Dans les oeuvres présentées ici, la question du corps est omniprésente. Qu'il soit figuratif, abstrait, absent, abîmé, mutilé, morcelé, transformé, détourné, prolongé, objectisé, embryonnaire, hybride, le corps devient à la fois support, contenant et contenu. L'installation Armuratou, composée de sculptures-reliefs, nous renvoie au monde médical, ou au corps en mutation. Extension du corps, ces prothèses, objets surréalistes révèlent le corps dans sa multiplicité et dans son hybridation. Tous à l'échelle un, la plupart peuvent être portés et sont fonctionnels...fonctionnalité décalée. Harnais à clous, Machine à vue, Casque-pompe, Buste-tétines...à première vue effrayant par l'utilisation des bandes de métal et des rivets qui renvoie aux objets de torture, mais tellement poétiques par le détournement et l'assemblage des matériaux : pampilles, sac à main, bonnet de douche, plumes... qui contrebalancent la rigidité et la froideur du métal. Nous percevons réellement la jubilation de l'artiste à inventer de telles protubérances et extensions corporelles, un amusement partagé.
Par la manière et la technique dont ces sculptures-reliefs sont réalisées et assemblées, nous percevons au delà deux éléments constitutifs de l'oeuvre de Sophie Menuet : réseau / trame / couture et dedans-dehors / passage ; que nous retrouvons dans l'ensemble de ses oeuvres depuis des années, un fil rouge qui lie et déploie son travail dans toute la diversité des médiums utilisés : dessins, vidéo, sculptures, photographies.

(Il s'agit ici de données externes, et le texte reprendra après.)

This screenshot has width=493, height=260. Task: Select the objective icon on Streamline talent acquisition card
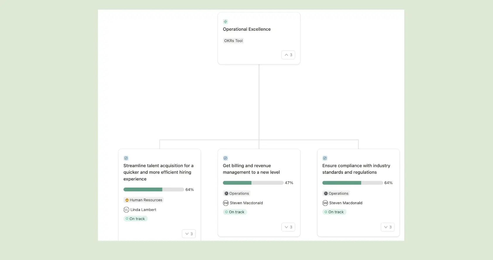click(126, 158)
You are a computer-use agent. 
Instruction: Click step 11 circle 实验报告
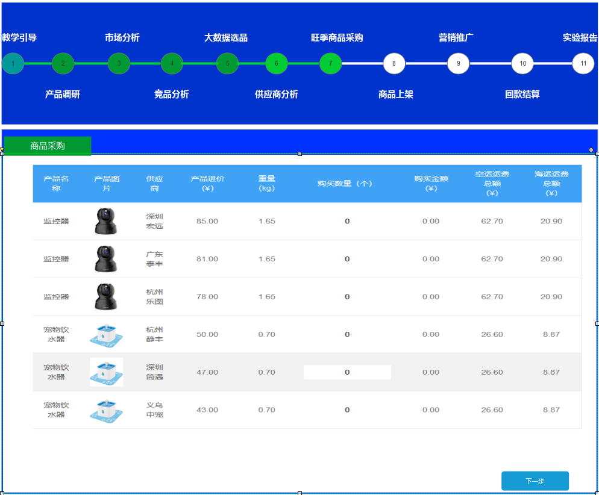coord(583,63)
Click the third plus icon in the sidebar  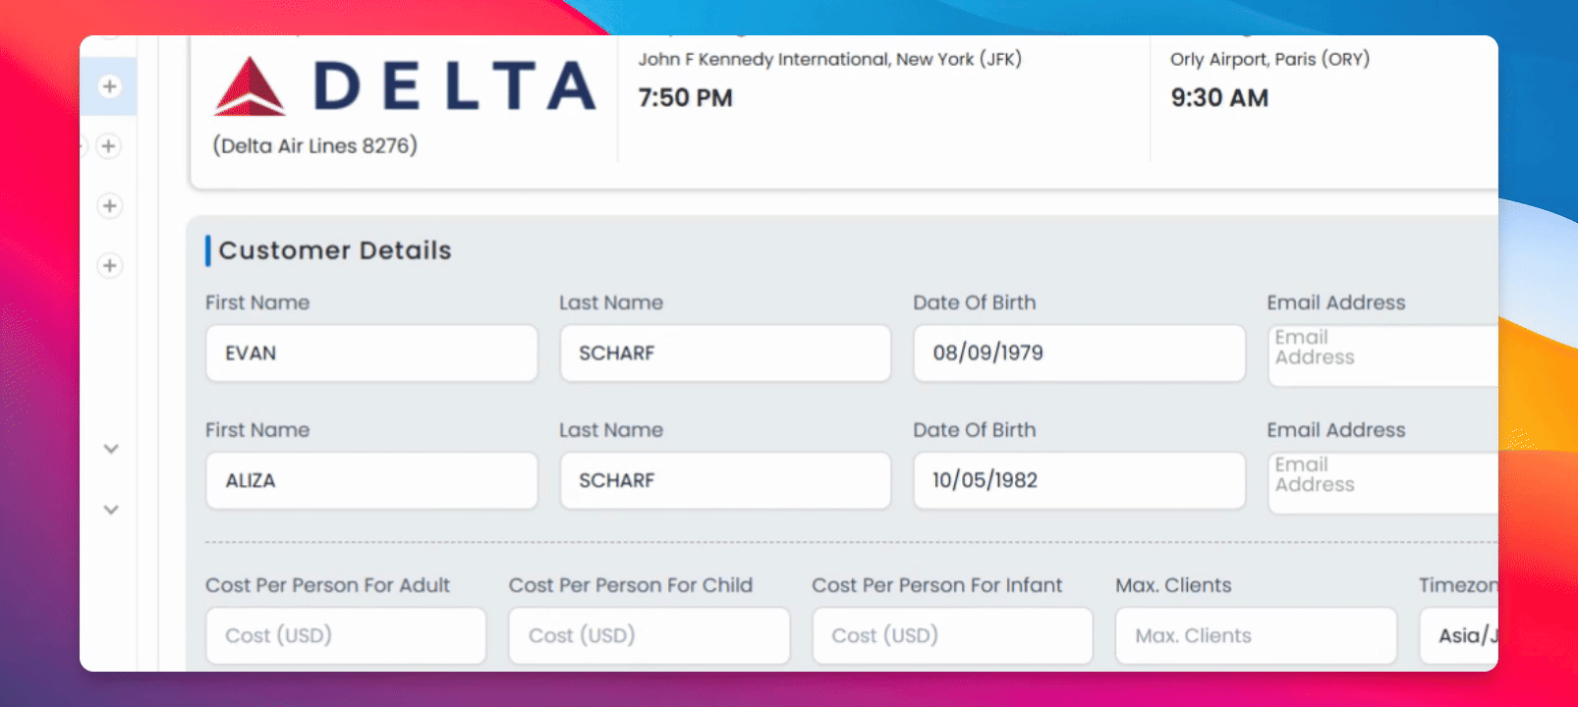[x=109, y=206]
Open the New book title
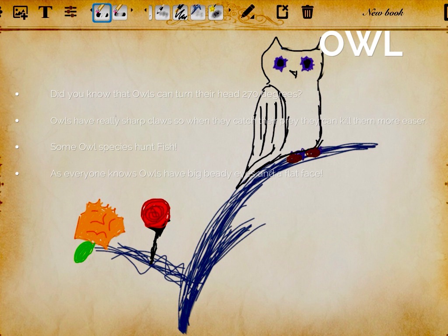The height and width of the screenshot is (336, 448). [x=383, y=13]
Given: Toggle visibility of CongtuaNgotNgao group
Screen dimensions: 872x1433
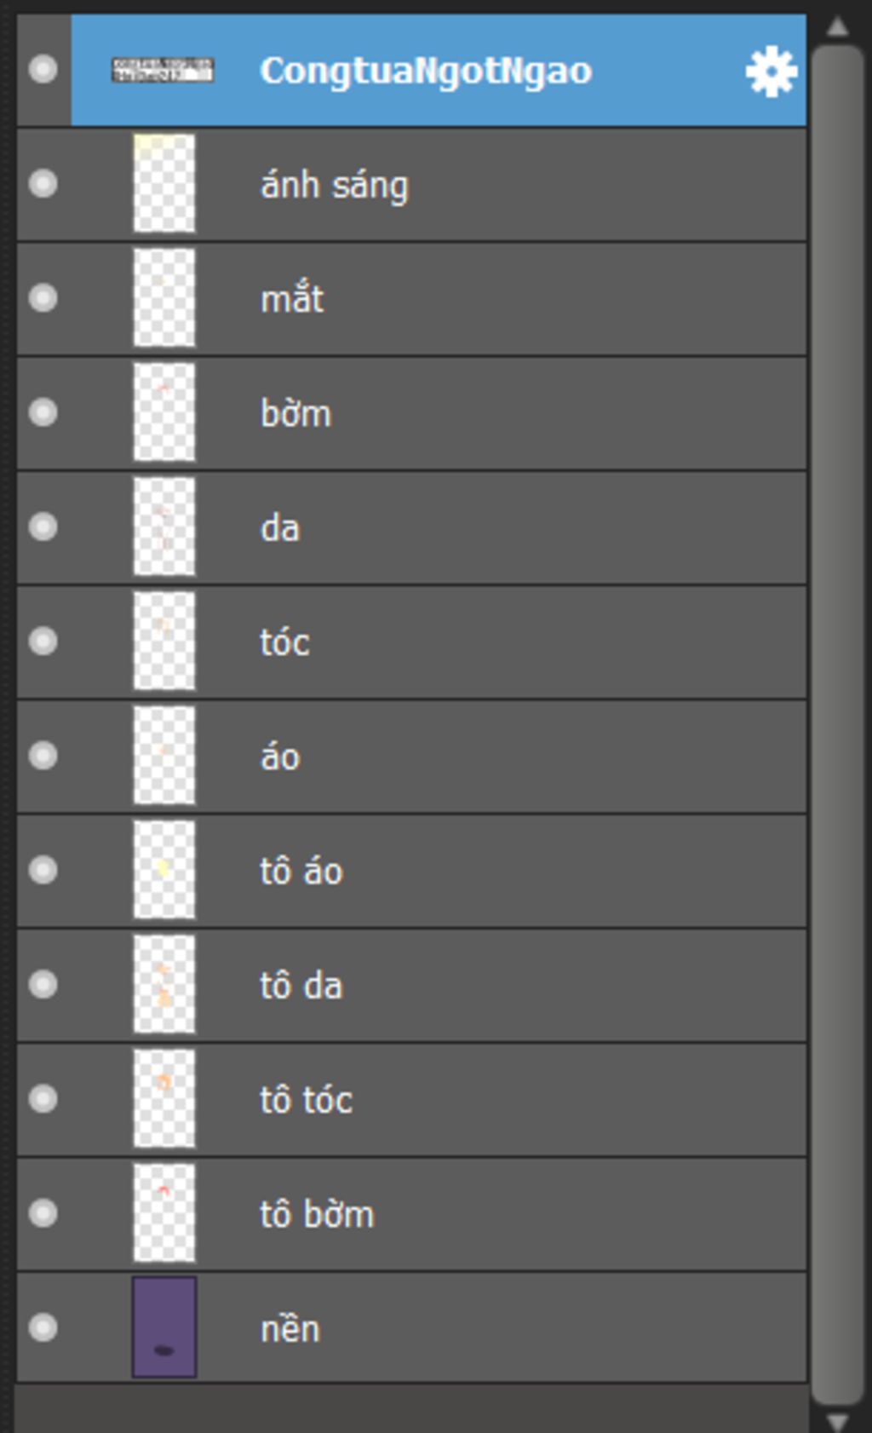Looking at the screenshot, I should 43,69.
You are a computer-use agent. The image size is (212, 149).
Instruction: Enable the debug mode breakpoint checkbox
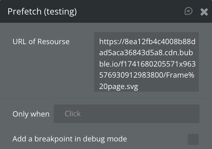[x=193, y=139]
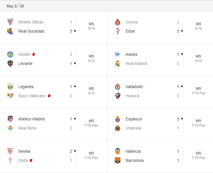Click the Athletic Bilbao club crest

coord(10,22)
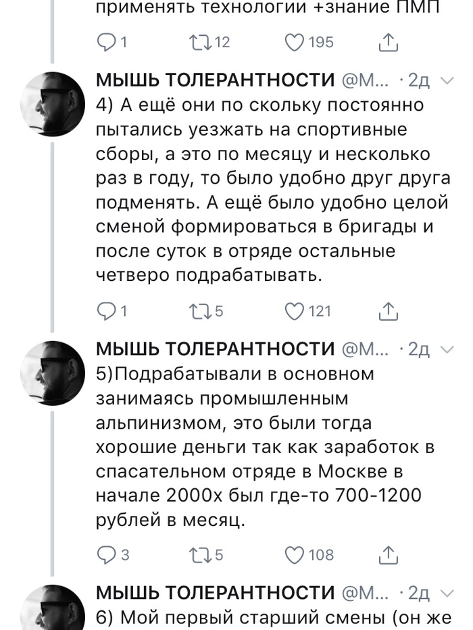
Task: Share tweet 5 about salary in Moscow
Action: 387,554
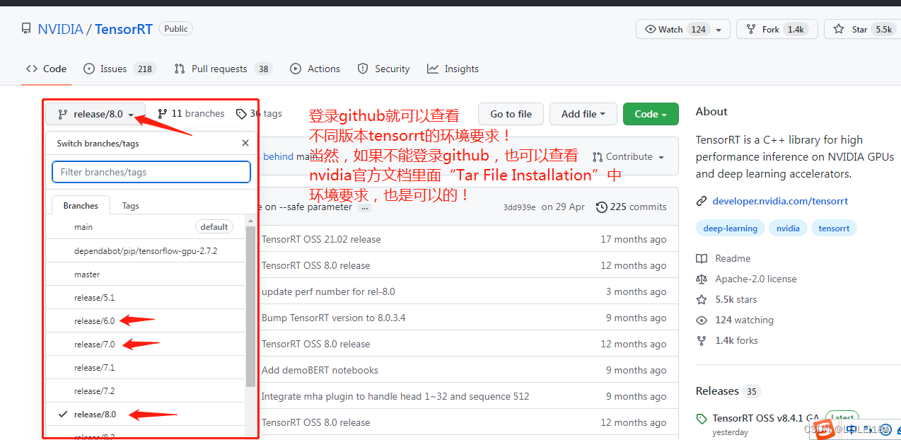The image size is (901, 440).
Task: Click the tag icon beside TensorRT OSS v8.4.1 GA
Action: coord(702,418)
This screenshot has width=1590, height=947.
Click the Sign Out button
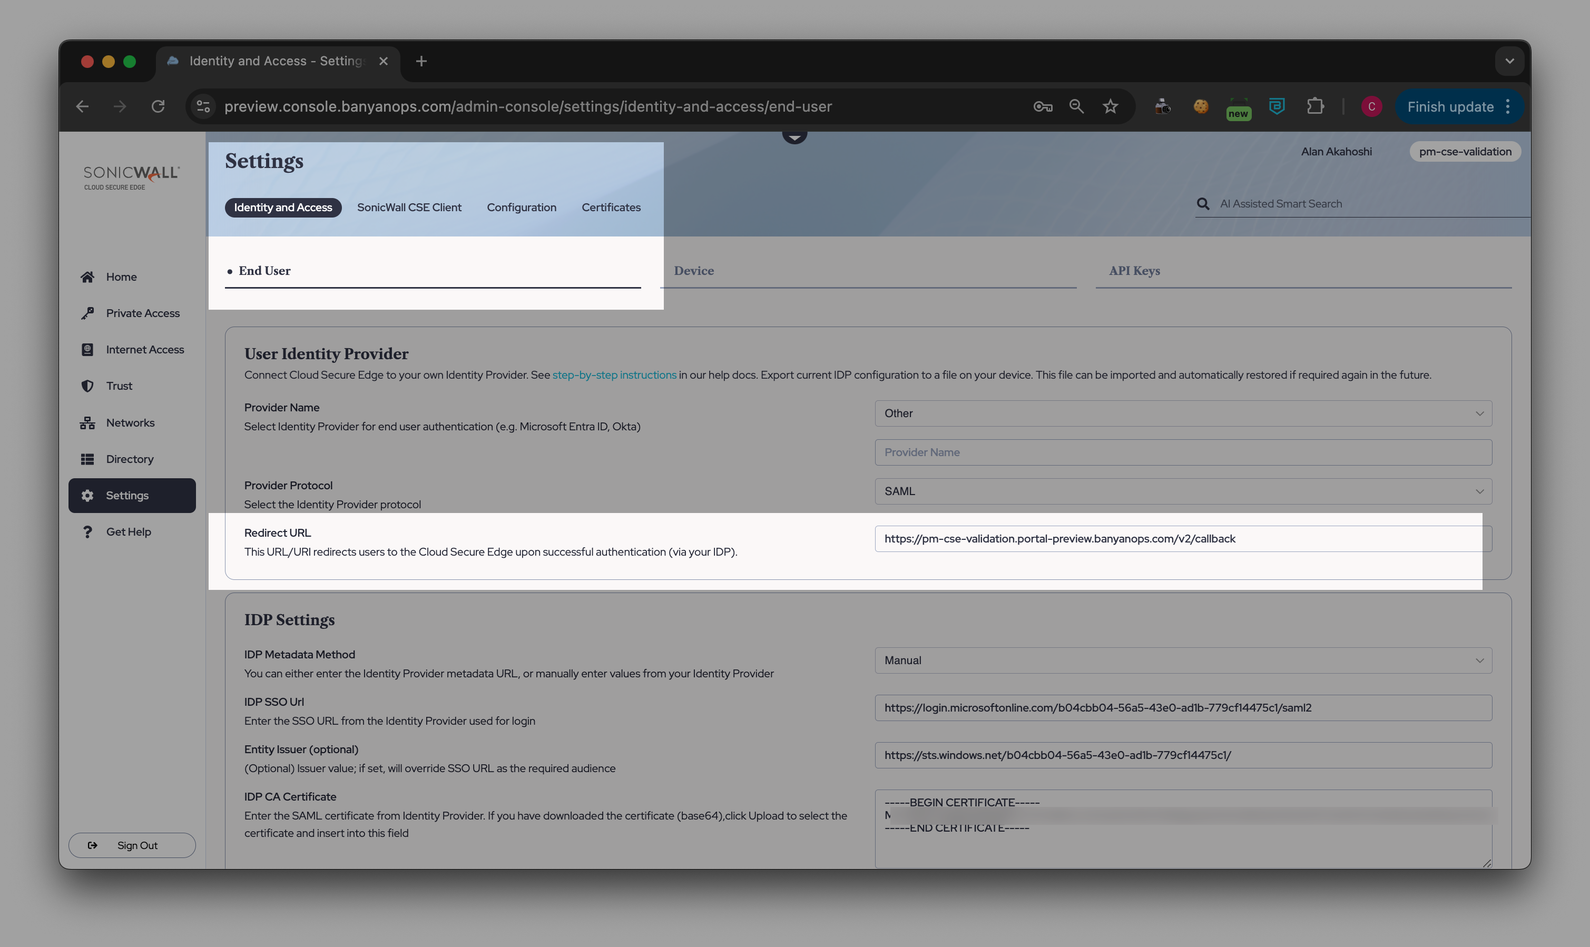(132, 846)
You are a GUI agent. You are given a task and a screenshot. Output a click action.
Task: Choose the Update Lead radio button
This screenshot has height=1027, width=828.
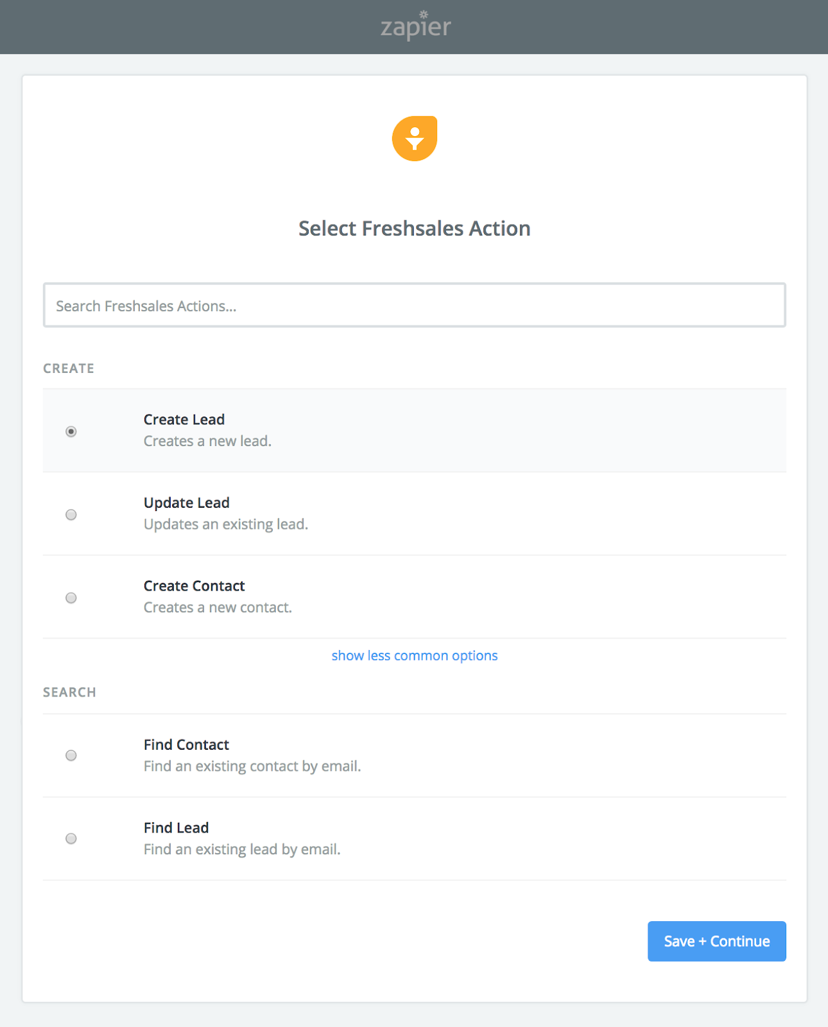click(x=71, y=515)
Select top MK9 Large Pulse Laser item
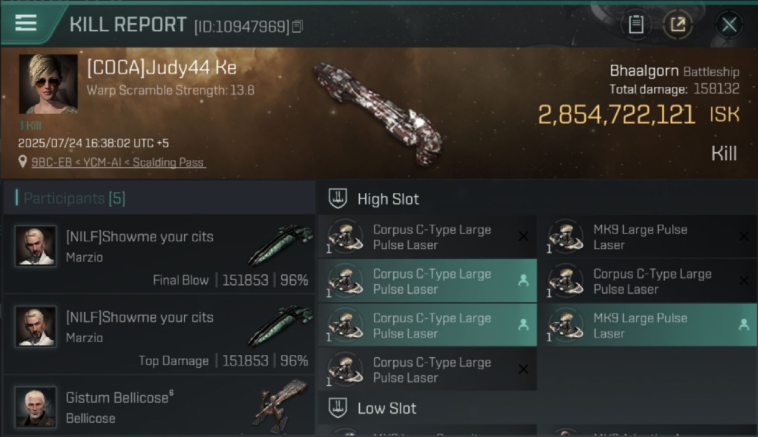The height and width of the screenshot is (437, 758). (651, 237)
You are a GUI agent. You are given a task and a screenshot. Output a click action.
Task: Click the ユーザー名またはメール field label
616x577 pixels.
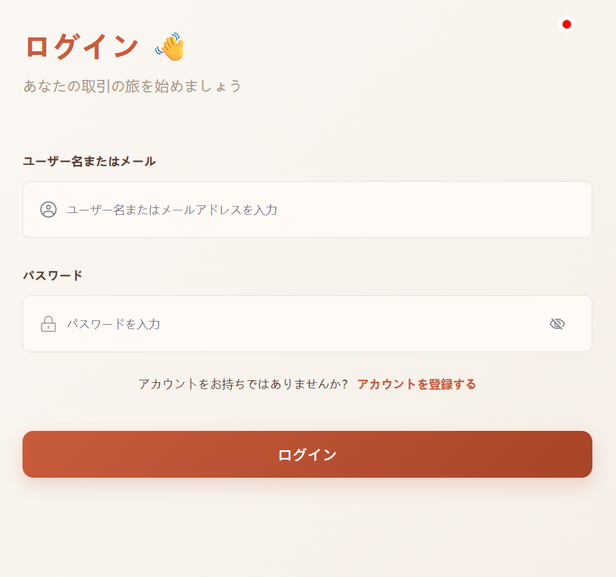pos(89,162)
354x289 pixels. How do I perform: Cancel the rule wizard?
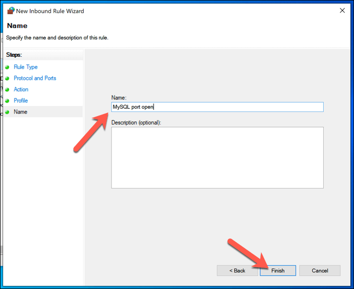[x=320, y=270]
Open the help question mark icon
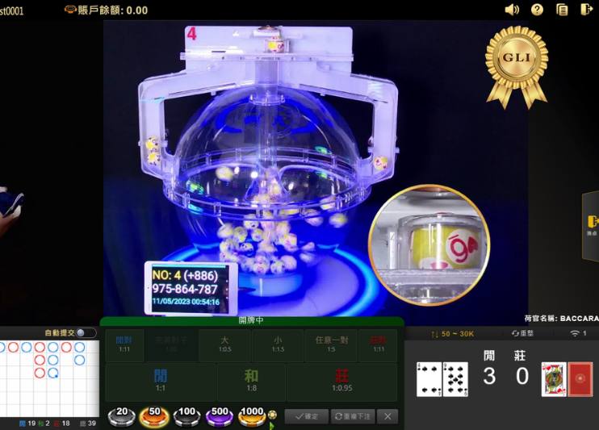 [538, 10]
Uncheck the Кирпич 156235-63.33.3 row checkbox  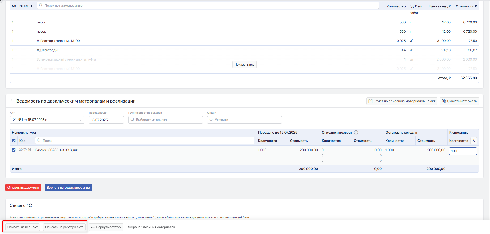click(14, 150)
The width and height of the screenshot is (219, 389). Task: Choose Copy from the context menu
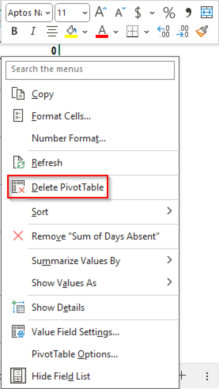(x=42, y=94)
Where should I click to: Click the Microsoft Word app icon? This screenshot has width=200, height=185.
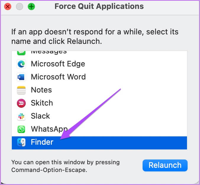point(22,77)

Texte de Caroline Clément, in La nuit ouverte catalogue de l'exposition, La POPARTs - Centre d'art contemporain intercommunal, 2015
Sophie Menuet développe une oeuvre d'une insolente étrangeté...
Elle introduit dans le monde de nos perceptions visuelles de nouvelles espèces, qui sont autant d'extensions du genre humain : mutants, avatars, ou démiurges ? Dans ses réalisations/transgressions, le corps et le visage apparaissent comme des formes anatomiques vouées à la défiguration, et à l'hybridation. Les diverses pièces, photographies, et objets présentés, à la fois mystérieux et familiers, possèdent une dimension auto biographique qui accentue un sentiment d'inquiétude, ce que Freud appelle: l'Unheimlichkeit...Ils interrogent le « moi », l'autre et au-delà. Ils engendrent ainsi des fictions souterraines, et des images mentales fantasmagoriques dérivant dans une sorte d'entre-deux.
Quand on pénètre les lieux de l'exposition, on est frappé par l'atmosphère étrange qui s'en dégage. La galerie est conçue comme une succession d'ambiances qui se modifient de pièces en pièces. La lumière du jour y est raréfiée, et on passe d'un premier espace nimbé d'un curieux éclairage quasi aquatique aux autres pièces de plus en plus sombres. On peut penser aux cabinets de curiosité, ou à certains sanctuaires. Les oeuvres apparaissent ainsi plus saisissantes encore, telles des apparitions, isolées dans leurs sources lumineuses. Elles semblent en dialogue les unes avec les autres et deviennent expansives, génératrices de jonctions avec nos pensées intimes ou nos représentations ordinaires. L'artiste scénarise une galerie de portraits et d'êtres qui sont autant de doubles imaginaires, de personnages androïdes, ou bioniques. Ces divers hybrides qu'invente Sophie Menuet tiennent à la fois du mécanique et du chimérique moderne, entre obsessions, et l'humour des cadavres exquis : leurs corps polymorphes semblent peupler les lieux de leur ironie, mais aussi de leurs mystères. Reproductions poétiques d'expérimentations de laboratoire ou fictions spatio-temporelles ?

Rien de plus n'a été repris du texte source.